_Action item A_.
Decide whether each statement agrees with the sleep deprivation article. For each, answer yes or no and quote the deciding words exactly.
(i) The sleep deprivation article holds that lost sleep can be made up on a lazy weekend.
(ii) Dr. James O'Brien is described as a specialist in sleep and sleep disorders.
(iii) A squeaky door is named as something that may have been neglected.
_Action item B_. In the sleep deprivation article, rewrite everything from "Not so! Catching" down to "regenerate and repair.", substituting "fallacy" for "myth".
_Action item C_.
Answer these questions from the sleep deprivation article.
(i) What credentials follow the author's name?
(ii) What produce does the sleep deprivation article say is abundant?
(iii) What does Dr. James O'Brien call sleep?

_Passage_.
+++++

Check Your Body in for a ‘Tune-Up’ Every Night
Sleep Deprivation Can Be Hazardous to Your Health
By Cora Ciaramello
L.E., C.P.E., LMT Aesthetician
Vacations, family barbecues, fire pits and s’mores, playing ‘catch up’ with friends, longer days, shorter nights … yes, the past several months have been busy. We’ve probably neglected a thing or two: a weed here and there; fixing an annoying squeaky door, perhaps; some yard clean-up.
Hopefully, we haven’t neglected a healthy diet (considering the abundance of seasonal fruits and veggies) or, especially, neglected necessary amounts of sleep.
Sometimes life’s juggling act can result in sleep deprivation and the false assumption that we can ‘catch up’ on needed sleep during a rainy day or a lazy weekend.
Not so! Catching up on sleep is a total myth. Just one look in the mirror after a day or two of sleep deprivation and you can see the results. It shows. And there is no such miracle cure like “catching up” that will mitigate the damage.
Dr. James O’Brien, a sleep and sleep disorders specialist says that sleep is “a necessity for optimal functioning.” Adequate, regular sleep is crucial for our bodies to regenerate and repair.

+++++

_Data for review_.
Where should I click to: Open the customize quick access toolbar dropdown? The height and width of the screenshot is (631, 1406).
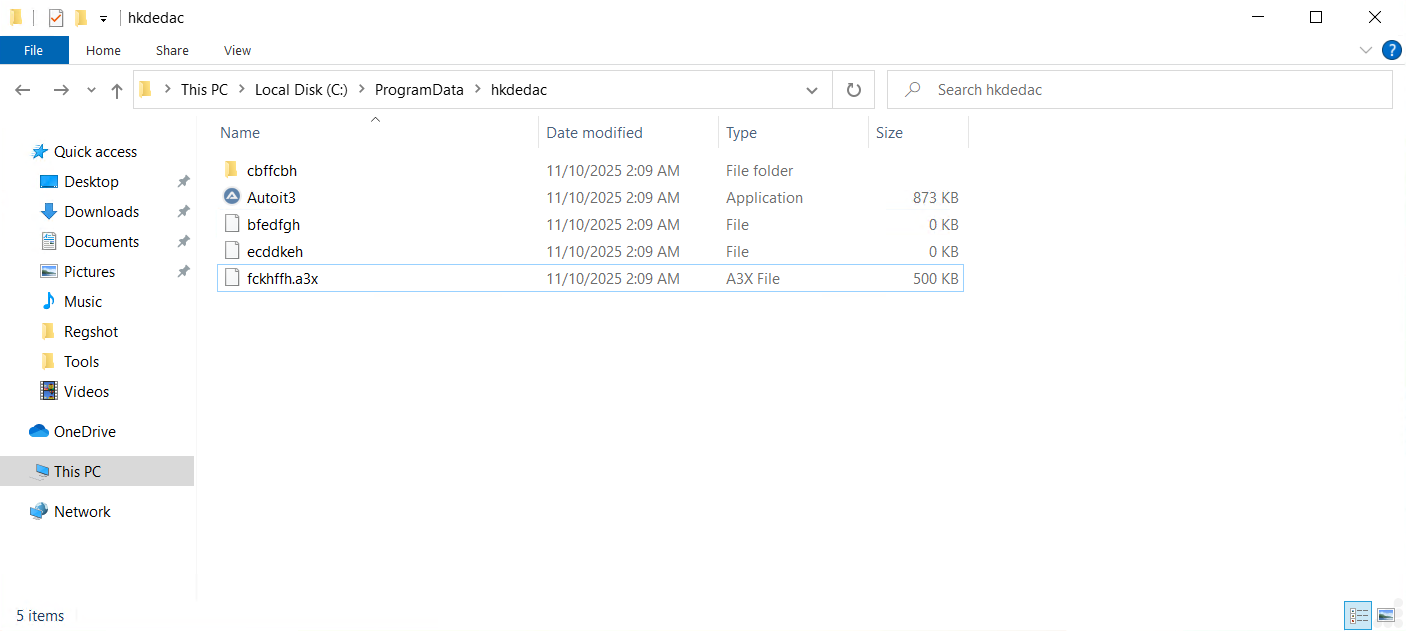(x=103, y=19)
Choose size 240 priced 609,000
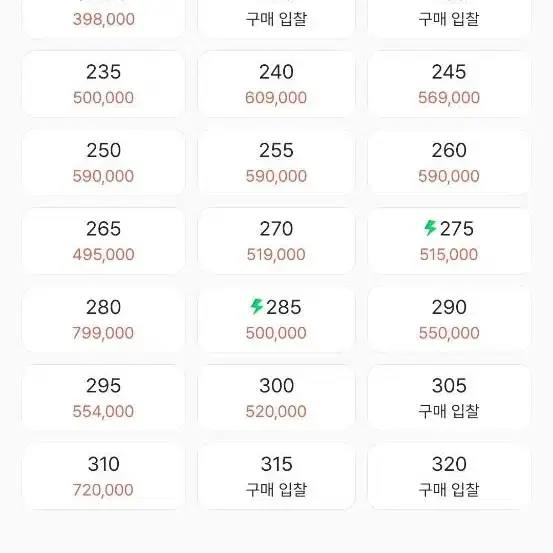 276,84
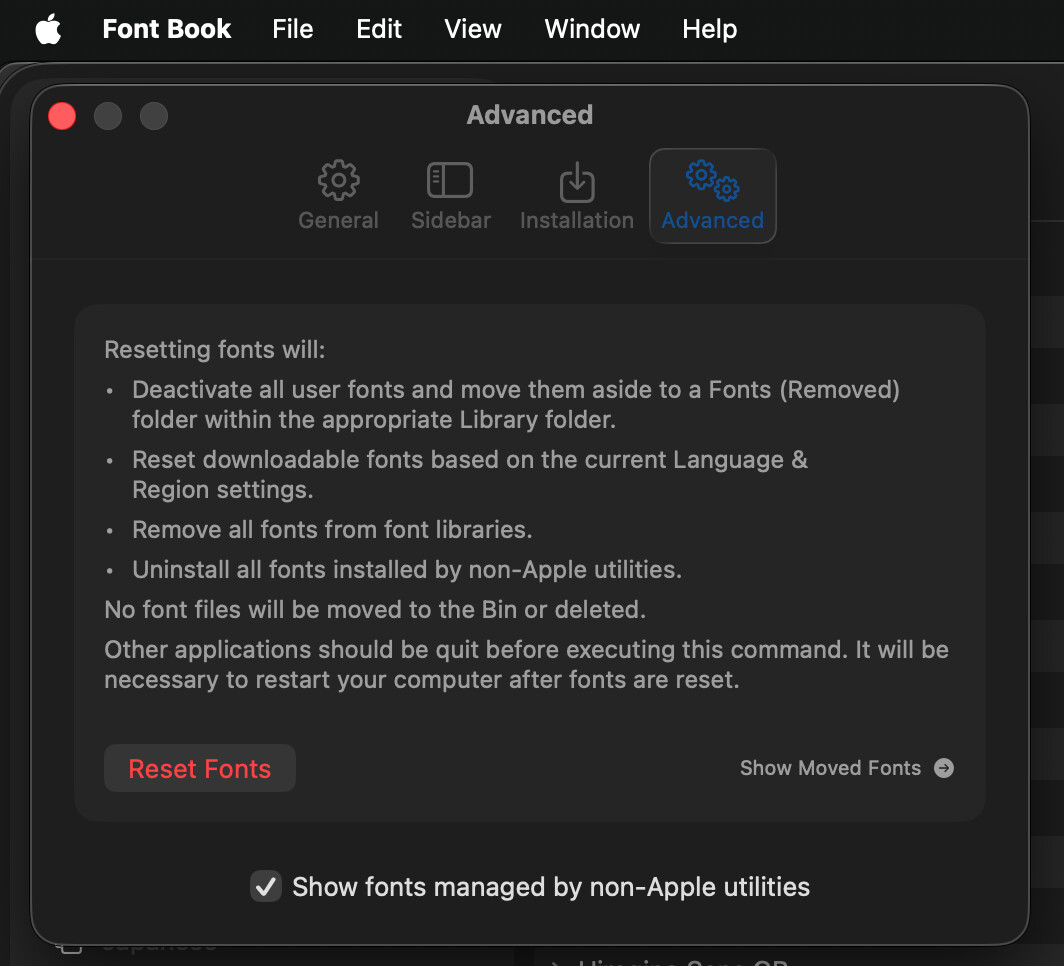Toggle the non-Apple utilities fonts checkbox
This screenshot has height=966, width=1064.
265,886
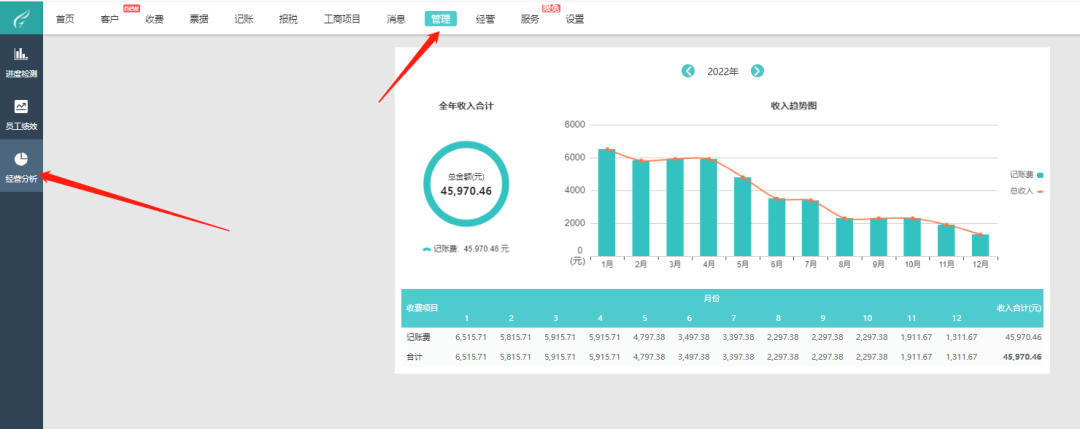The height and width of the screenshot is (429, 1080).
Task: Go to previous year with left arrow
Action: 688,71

+++++

_Task response A_.
(i) No: "Catching up on sleep is a total myth."
(ii) Yes: "a sleep and sleep disorders specialist"
(iii) Yes: "fixing an annoying squeaky door, perhaps"

_Task response B_.
Not so! Catching up on sleep is a total fallacy. Just one look in the mirror after a day or two of sleep deprivation and you can see the results. It shows. And there is no such miracle cure like “catching up” that will mitigate the damage.
Dr. James O’Brien, a sleep and sleep disorders specialist says that sleep is “a necessity for optimal functioning.” Adequate, regular sleep is crucial for our bodies to regenerate and repair.

_Task response C_.
(i) L.E., C.P.E., LMT Aesthetician
(ii) Seasonal fruits and veggies
(iii) "a necessity for optimal functioning"